A better option than taping over the built in flash (below) is to use scotch tape on the flash contact that lets the camera know that it's ready. The above photograph is the end of the SC-17 that fits in the camera hot shoe. The bottom of the Nikon SB flashes has the exact same pin configuration.
The firmware update is designed to let the camera work with studio strobes connected through standard synch cord to the AS-15 adapter. BUT, for the first time, the flash when a Nikon strobe is connected is really a pre flash and doesn't affect the image.

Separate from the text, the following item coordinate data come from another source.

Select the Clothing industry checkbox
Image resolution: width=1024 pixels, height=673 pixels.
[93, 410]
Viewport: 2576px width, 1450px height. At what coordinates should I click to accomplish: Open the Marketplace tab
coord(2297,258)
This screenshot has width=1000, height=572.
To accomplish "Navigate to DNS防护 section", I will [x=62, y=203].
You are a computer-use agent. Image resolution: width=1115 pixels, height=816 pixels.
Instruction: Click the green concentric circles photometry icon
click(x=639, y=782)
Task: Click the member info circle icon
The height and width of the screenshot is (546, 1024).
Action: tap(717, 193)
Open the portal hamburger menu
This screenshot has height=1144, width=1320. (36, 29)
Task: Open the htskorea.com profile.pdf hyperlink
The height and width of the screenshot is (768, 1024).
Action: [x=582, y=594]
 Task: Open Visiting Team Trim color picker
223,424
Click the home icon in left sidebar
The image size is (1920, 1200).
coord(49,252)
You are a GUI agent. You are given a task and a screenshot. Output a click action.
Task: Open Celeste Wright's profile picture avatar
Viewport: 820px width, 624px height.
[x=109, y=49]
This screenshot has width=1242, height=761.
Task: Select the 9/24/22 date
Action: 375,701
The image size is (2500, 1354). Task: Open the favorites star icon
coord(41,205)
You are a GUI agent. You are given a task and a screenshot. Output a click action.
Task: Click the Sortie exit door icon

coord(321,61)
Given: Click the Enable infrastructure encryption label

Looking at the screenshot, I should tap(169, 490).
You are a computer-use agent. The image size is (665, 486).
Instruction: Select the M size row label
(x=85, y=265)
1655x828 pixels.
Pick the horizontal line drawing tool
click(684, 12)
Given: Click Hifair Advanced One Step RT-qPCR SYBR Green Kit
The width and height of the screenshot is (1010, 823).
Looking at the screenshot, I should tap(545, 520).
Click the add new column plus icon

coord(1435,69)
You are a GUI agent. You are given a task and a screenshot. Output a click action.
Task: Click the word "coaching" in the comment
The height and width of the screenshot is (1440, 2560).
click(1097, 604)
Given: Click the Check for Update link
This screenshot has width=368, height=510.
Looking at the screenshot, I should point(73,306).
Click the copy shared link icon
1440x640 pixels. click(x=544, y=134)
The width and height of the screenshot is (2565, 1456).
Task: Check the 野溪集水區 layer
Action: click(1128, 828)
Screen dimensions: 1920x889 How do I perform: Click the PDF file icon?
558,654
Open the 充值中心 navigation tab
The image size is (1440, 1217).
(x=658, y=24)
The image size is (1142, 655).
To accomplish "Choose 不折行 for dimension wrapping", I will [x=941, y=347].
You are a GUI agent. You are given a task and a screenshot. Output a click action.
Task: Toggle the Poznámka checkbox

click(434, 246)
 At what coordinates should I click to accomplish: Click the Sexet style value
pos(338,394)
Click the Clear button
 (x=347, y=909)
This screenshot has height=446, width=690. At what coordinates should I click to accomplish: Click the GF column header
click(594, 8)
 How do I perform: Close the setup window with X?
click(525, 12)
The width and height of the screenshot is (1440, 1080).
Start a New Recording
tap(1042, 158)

I've encountered two problems when using my SB-24 and SC-17 cord with the CoolPix 5000. The first and most important is that the internal flash still goes off effecting the exposure and causing you to loose what control you have over the lighting. My work around was to cover the internal flash with black gaffers tape. I chose gaffers tape because there is less chance of leaving a tape residue. Also, as you can see in the picture, I left a folder over tab to make it easy to pull the tape off when I finish shooting. I've read that other people have used black paper or aluminum foil to cover the flash. The other problem is that Nikon's design of the SC-17 (or AS-15 if you're using a standard synch cord) is to direct the cord toward the front of the camera where it can easily fall into the path of the lens. I've address this problem by using a wire tie (from a loaf of bread) to connect the SC-17 to the camera strap lug. A possible solution in the next generation of the camera could be a redesign of the swivel hot shoe. Maybe by pulling up it can be turned and then reseated. That way the shoe could be directed to the side with the SC-17 and directed towards the front with an on camera flash. Nikon, are you listening? Or at least supplying a synch socket somewhere on the camera where it won't get in the way.

Peter iNova's solution is to bounce the flash back into the Photocell to shorten the duration, though still under a layer of tape.